• _WRITTEN REQUEST_
Rewrite the entries as a numbered list without blank lines, beginning at the line that contains "Viewport: 631px width, 276px height." and continuing through the end of the entries. Leave the pictures out of your list.

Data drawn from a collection
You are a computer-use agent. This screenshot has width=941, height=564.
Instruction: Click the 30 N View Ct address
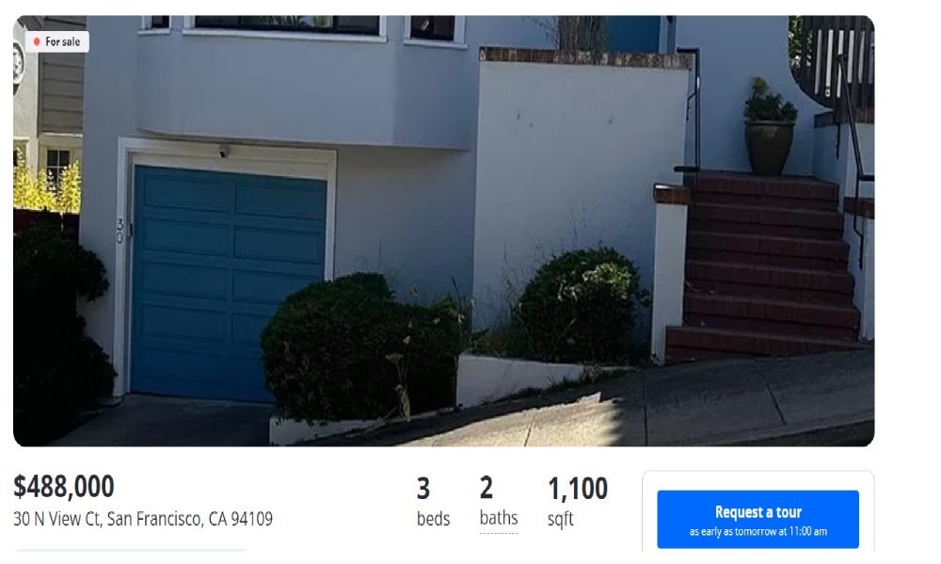point(143,519)
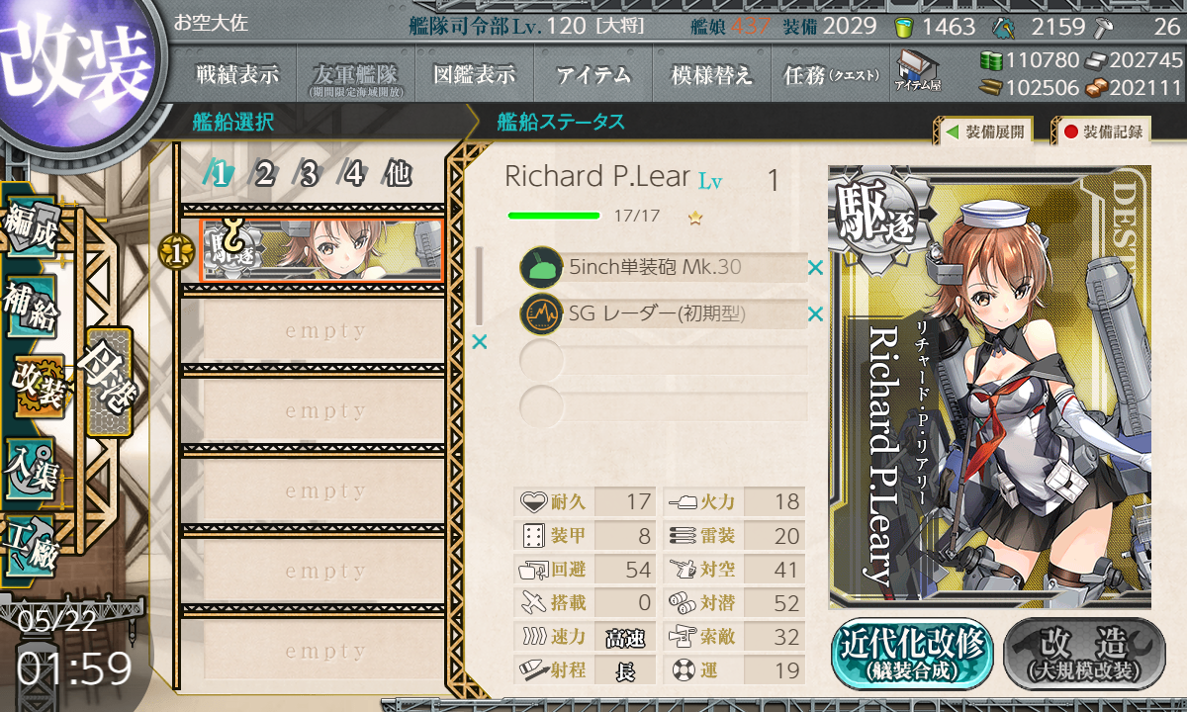This screenshot has height=712, width=1187.
Task: Open the アイテム屋 shop icon
Action: click(x=917, y=72)
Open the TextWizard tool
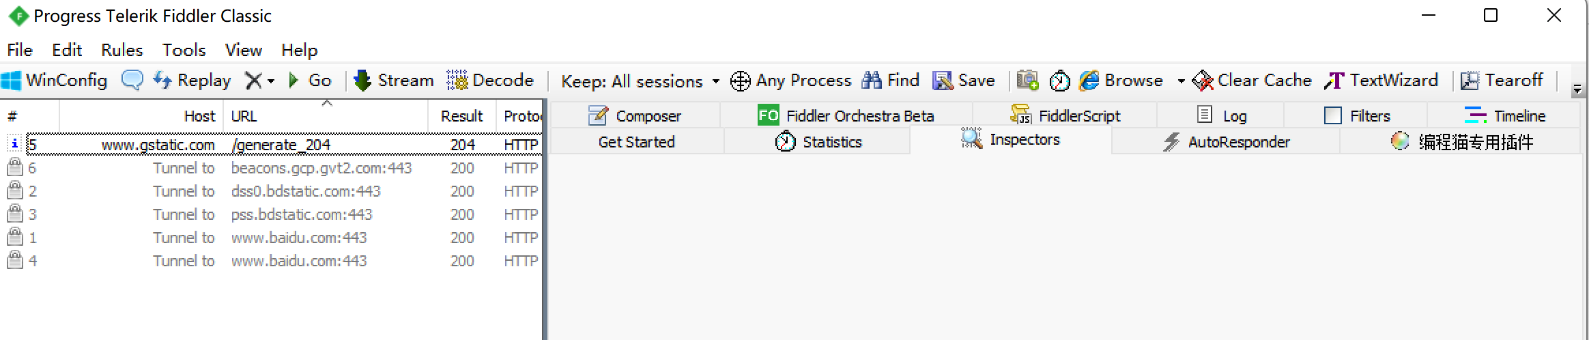 click(1381, 81)
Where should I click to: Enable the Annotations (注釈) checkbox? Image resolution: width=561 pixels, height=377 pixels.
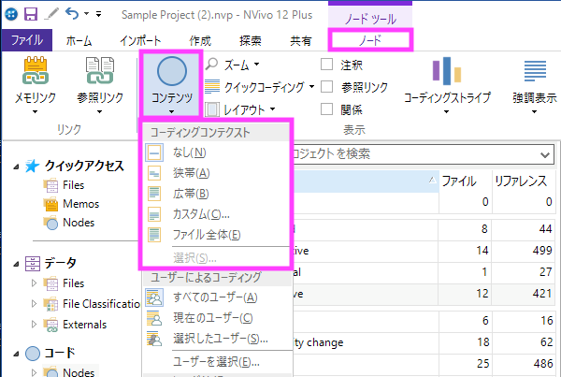pyautogui.click(x=327, y=65)
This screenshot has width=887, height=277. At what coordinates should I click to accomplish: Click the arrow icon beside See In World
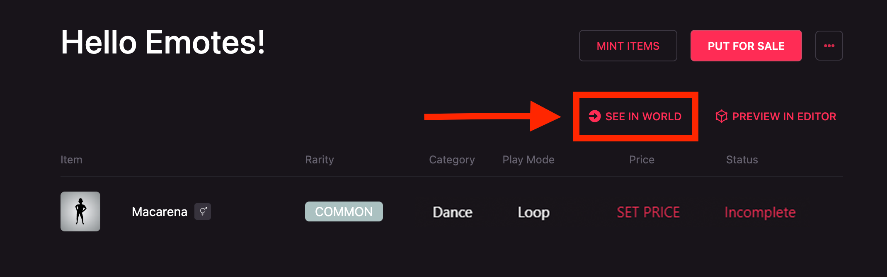[x=594, y=116]
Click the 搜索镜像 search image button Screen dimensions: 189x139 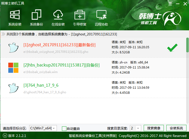click(x=154, y=128)
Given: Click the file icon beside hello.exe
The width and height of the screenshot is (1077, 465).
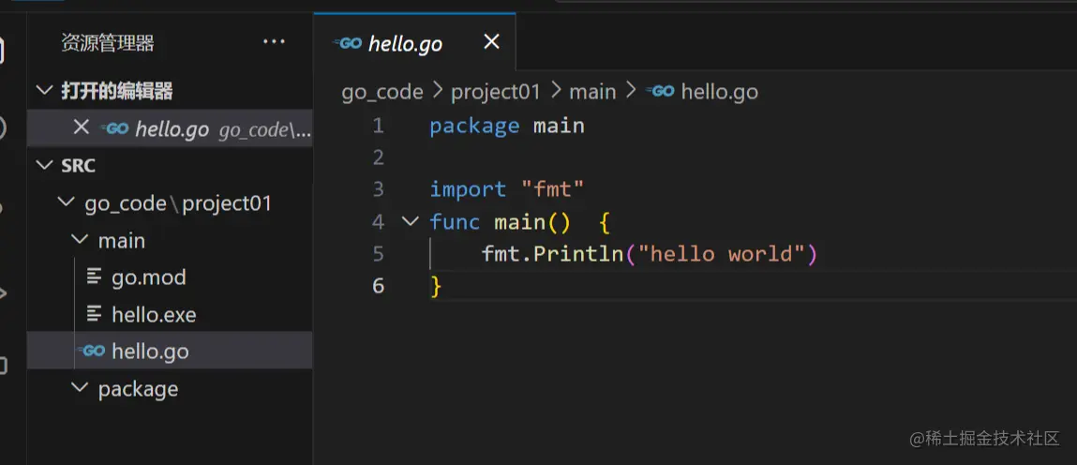Looking at the screenshot, I should 94,314.
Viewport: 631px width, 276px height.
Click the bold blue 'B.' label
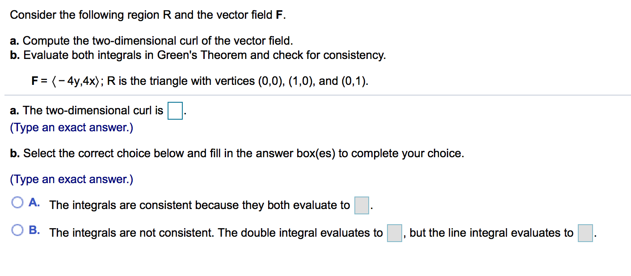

• _COMPLETED TASK_
1. Viewport: 631px width, 276px height.
2. Click the bold blue 'B.' label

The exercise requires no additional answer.